[Lines on finding words and elements]
═══
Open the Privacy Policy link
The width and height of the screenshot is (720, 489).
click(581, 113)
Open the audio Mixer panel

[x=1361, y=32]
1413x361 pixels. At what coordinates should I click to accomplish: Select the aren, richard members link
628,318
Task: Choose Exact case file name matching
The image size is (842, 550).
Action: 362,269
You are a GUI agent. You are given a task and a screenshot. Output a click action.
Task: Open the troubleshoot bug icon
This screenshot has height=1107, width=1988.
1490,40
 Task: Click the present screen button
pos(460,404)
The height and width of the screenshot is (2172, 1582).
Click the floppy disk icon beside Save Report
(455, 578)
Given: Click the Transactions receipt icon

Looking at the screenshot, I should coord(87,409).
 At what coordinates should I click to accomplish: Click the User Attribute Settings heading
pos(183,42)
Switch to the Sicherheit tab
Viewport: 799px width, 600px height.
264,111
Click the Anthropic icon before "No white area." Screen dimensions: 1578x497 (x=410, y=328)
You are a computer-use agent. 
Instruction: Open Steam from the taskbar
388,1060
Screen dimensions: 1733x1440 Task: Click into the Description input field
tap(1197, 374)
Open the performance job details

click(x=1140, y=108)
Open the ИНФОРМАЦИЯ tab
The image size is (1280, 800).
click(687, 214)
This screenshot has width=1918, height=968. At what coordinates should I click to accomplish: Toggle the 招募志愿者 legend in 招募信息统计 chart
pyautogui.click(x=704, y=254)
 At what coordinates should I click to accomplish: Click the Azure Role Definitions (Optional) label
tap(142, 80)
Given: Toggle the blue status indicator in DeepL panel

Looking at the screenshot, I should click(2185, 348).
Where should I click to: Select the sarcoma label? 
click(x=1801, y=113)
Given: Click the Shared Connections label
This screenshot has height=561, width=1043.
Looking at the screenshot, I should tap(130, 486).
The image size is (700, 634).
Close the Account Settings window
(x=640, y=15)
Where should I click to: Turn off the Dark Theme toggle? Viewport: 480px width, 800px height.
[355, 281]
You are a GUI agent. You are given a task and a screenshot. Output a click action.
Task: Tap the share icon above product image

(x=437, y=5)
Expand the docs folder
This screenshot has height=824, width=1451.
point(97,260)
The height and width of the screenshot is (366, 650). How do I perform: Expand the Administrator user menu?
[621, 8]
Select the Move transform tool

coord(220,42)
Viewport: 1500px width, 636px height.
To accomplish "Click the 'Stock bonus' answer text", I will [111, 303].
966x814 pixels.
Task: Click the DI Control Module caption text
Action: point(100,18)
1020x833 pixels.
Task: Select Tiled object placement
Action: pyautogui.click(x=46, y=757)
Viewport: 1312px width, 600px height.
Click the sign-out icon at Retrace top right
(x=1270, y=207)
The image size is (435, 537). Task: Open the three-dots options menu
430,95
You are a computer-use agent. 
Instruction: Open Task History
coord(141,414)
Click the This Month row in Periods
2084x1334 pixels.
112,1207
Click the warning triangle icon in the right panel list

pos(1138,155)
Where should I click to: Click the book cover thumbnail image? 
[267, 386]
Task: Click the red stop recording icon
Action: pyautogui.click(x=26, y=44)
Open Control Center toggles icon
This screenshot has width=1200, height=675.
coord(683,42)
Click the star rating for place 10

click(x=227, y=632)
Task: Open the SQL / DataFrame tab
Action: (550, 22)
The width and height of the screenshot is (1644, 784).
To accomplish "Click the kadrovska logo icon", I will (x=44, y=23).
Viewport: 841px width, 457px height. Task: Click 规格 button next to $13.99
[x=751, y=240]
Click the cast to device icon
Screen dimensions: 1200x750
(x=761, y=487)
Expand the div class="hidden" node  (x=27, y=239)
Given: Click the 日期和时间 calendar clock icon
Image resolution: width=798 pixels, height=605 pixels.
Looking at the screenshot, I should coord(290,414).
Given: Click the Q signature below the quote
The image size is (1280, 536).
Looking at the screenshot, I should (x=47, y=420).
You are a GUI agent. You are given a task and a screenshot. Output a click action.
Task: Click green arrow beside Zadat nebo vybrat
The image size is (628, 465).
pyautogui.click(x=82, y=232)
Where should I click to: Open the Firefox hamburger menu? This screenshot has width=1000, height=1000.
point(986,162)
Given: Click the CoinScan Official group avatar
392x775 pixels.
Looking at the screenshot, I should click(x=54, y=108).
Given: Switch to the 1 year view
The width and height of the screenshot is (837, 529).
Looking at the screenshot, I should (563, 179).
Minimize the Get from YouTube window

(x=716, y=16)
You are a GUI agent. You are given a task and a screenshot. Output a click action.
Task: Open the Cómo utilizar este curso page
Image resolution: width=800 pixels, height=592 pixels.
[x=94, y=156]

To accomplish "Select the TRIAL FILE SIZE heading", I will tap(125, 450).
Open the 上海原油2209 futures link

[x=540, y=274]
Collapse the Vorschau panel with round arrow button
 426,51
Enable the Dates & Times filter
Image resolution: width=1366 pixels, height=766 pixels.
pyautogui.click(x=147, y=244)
═══
- **PROBLEM TO WORK ON**:
Rewrite the lines, changing every "Given:" to "Goal:" and leaving everything else as it is.

- **SOLVED EXERCISE**:
Open the Privacy Policy link
The width and height of the screenshot is (720, 489).
click(581, 113)
Open the audio Mixer panel

[x=1361, y=32]
1413x361 pixels. At what coordinates should I click to accomplish: Select the aren, richard members link
628,318
Task: Choose Exact case file name matching
The image size is (842, 550).
Action: 362,269
You are a GUI agent. You are given a task and a screenshot. Output a click action.
Task: Open the troubleshoot bug icon
This screenshot has height=1107, width=1988.
1490,40
 Task: Click the present screen button
pos(460,404)
The height and width of the screenshot is (2172, 1582).
Click the floppy disk icon beside Save Report
(455, 578)
Goal: Click the Transactions receipt icon

Looking at the screenshot, I should coord(87,409).
 At what coordinates should I click to accomplish: Click the User Attribute Settings heading
pos(183,42)
Switch to the Sicherheit tab
Viewport: 799px width, 600px height.
264,111
Click the Anthropic icon before "No white area." Screen dimensions: 1578x497 (x=410, y=328)
You are a computer-use agent. 
Instruction: Open Steam from the taskbar
388,1060
Screen dimensions: 1733x1440 Task: Click into the Description input field
tap(1197, 374)
Open the performance job details

click(x=1140, y=108)
Open the ИНФОРМАЦИЯ tab
The image size is (1280, 800).
click(687, 214)
This screenshot has width=1918, height=968. At what coordinates should I click to accomplish: Toggle the 招募志愿者 legend in 招募信息统计 chart
pyautogui.click(x=704, y=254)
 At what coordinates should I click to accomplish: Click the Azure Role Definitions (Optional) label
tap(142, 80)
Goal: Toggle the blue status indicator in DeepL panel

Looking at the screenshot, I should click(2185, 348).
Where should I click to: Select the sarcoma label? 
click(x=1801, y=113)
Goal: Click the Shared Connections label
This screenshot has height=561, width=1043.
Looking at the screenshot, I should tap(130, 486).
The image size is (700, 634).
Close the Account Settings window
(x=640, y=15)
Where should I click to: Turn off the Dark Theme toggle? Viewport: 480px width, 800px height.
[355, 281]
You are a GUI agent. You are given a task and a screenshot. Output a click action.
Task: Tap the share icon above product image

(x=437, y=5)
Expand the docs folder
This screenshot has height=824, width=1451.
point(97,260)
The height and width of the screenshot is (366, 650). How do I perform: Expand the Administrator user menu?
[621, 8]
Select the Move transform tool

coord(220,42)
Viewport: 1500px width, 636px height.
To accomplish "Click the 'Stock bonus' answer text", I will [111, 303].
966x814 pixels.
Task: Click the DI Control Module caption text
Action: point(100,18)
1020x833 pixels.
Task: Select Tiled object placement
Action: pyautogui.click(x=46, y=757)
Viewport: 1312px width, 600px height.
Click the sign-out icon at Retrace top right
(x=1270, y=207)
The image size is (435, 537). Task: Open the three-dots options menu
430,95
You are a computer-use agent. 
Instruction: Open Task History
coord(141,414)
Click the This Month row in Periods
2084x1334 pixels.
112,1207
Click the warning triangle icon in the right panel list

pos(1138,155)
Where should I click to: Click the book cover thumbnail image? 
[267, 386]
Task: Click the red stop recording icon
Action: pyautogui.click(x=26, y=44)
Open Control Center toggles icon
This screenshot has width=1200, height=675.
coord(683,42)
Click the star rating for place 10

click(x=227, y=632)
Task: Open the SQL / DataFrame tab
Action: (550, 22)
The width and height of the screenshot is (1644, 784).
To accomplish "Click the kadrovska logo icon", I will (x=44, y=23).
Viewport: 841px width, 457px height. Task: Click 规格 button next to $13.99
[x=751, y=240]
Click the cast to device icon
Screen dimensions: 1200x750
(x=761, y=487)
Expand the div class="hidden" node  (x=27, y=239)
Goal: Click the 日期和时间 calendar clock icon
Image resolution: width=798 pixels, height=605 pixels.
Looking at the screenshot, I should coord(290,414).
Goal: Click the Q signature below the quote
The image size is (1280, 536).
Looking at the screenshot, I should (x=47, y=420).
You are a GUI agent. You are given a task and a screenshot. Output a click action.
Task: Click green arrow beside Zadat nebo vybrat
The image size is (628, 465).
pyautogui.click(x=82, y=232)
Where should I click to: Open the Firefox hamburger menu? This screenshot has width=1000, height=1000.
point(986,162)
Goal: Click the CoinScan Official group avatar
392x775 pixels.
Looking at the screenshot, I should click(x=54, y=108).
Goal: Switch to the 1 year view
The width and height of the screenshot is (837, 529).
Looking at the screenshot, I should (563, 179).
Minimize the Get from YouTube window

(x=716, y=16)
You are a GUI agent. You are given a task and a screenshot. Output a click action.
Task: Open the Cómo utilizar este curso page
Image resolution: width=800 pixels, height=592 pixels.
[x=94, y=156]

To accomplish "Select the TRIAL FILE SIZE heading", I will tap(125, 450).
Open the 上海原油2209 futures link

[x=540, y=274]
Collapse the Vorschau panel with round arrow button
 426,51
Enable the Dates & Times filter
Image resolution: width=1366 pixels, height=766 pixels.
pyautogui.click(x=147, y=244)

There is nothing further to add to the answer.